2.5 Cr Penalty on CA and CA Firm; CA Auditor of RCFL Debarred for 5 years by NFRA

2.5 Cr Penalty on CA and CA Firm; CA Auditor of RCFL Debarred for 5 years by NFRA

The National Financial Reporting Authority (NFRA) in the exercise of powers under Section 132 (4) (c) of the Companies Act, 2013 has imposed the penalty of Rs. 2 Crores on M/s Shridhar & Associates the ‘Audit Firm’, and Rs. 50 Lakhs on CA Ajay Vastani, who was the Engagement Partner (the ‘EP’), for the statutory audit of Reliance Commercial Finance Limited (‘RCFL’), for the Financial Year (FY) 2018-19. CA Ajay Vastani has also been debarred for 5 years from being appointed as an auditor or internal auditor or from undertaking any audit in respect of financial statements or internal audit of the functions and activities of any company or body corporate.

As per the financial statements, RCFL’s total assets were Rs. 13,504 crore and total external liabilities were around Rs. 12,623 crore as of 31.03.2019. The external liabilities included a debt of over Rs. 10,284 crore, in the form of debt securities and borrowings from banks, commercial papers etc. Given the high degree of public interest in this listed entity, it was the duty of the Auditors to conduct the audit with the highest level of professional skepticism and due diligence and report their opinion in an unbiased manner.
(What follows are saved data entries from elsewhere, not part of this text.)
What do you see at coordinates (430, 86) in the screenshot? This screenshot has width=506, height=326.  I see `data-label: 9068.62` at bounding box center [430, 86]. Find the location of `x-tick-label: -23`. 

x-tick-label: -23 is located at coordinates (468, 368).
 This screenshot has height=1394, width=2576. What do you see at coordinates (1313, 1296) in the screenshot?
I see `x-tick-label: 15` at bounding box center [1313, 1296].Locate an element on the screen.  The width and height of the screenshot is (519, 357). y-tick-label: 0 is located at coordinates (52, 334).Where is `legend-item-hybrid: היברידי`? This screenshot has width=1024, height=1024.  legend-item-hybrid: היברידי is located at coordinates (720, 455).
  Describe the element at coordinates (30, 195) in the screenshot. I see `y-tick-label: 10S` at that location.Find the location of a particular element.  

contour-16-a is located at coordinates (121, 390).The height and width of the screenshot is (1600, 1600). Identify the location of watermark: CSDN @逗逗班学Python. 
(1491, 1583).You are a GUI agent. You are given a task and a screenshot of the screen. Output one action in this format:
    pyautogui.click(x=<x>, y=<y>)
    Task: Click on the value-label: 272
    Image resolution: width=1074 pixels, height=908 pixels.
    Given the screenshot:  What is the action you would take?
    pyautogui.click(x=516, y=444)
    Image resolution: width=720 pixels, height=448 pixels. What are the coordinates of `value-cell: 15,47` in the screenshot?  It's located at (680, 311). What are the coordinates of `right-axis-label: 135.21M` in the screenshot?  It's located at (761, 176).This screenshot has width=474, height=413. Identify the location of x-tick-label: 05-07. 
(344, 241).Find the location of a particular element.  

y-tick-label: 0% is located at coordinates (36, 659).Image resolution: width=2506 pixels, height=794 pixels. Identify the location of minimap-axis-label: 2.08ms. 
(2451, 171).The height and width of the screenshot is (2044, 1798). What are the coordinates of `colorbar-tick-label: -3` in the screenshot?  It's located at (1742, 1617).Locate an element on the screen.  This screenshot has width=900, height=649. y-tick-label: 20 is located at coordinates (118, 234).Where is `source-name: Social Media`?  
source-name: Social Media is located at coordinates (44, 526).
Despite the resignation of the previous auditor and a reporting of suspected fraud, the Auditors failed to conduct the audit as per standards on auditing.

The major lapses started from the acceptance of the initial appointment of Shridhar & Associates as statutory auditors and continued throughout the risk assessment, audit of loans, evaluation of going concern and reporting.

The material misstatements in the financial statements due to inadequate provision, unjustified valuation of loans and irrational business practices were concurred by the Auditors in disregard of their responsibilities under the Act and SAs.

The deficiencies in the audit resulted in rendering the audit opinion unreliable as the material misstatements in the financial statements assertions remain unreported.

The Auditors also demonstrated a lack of professionalism by rationalising the actions of the Company, inappropriately evaluating the work of the previous auditor, and ignoring the fundamentals of auditing. Such actions of the Auditors necessitate stricter sanctions and penalties taking into account the letter and spirit of the law.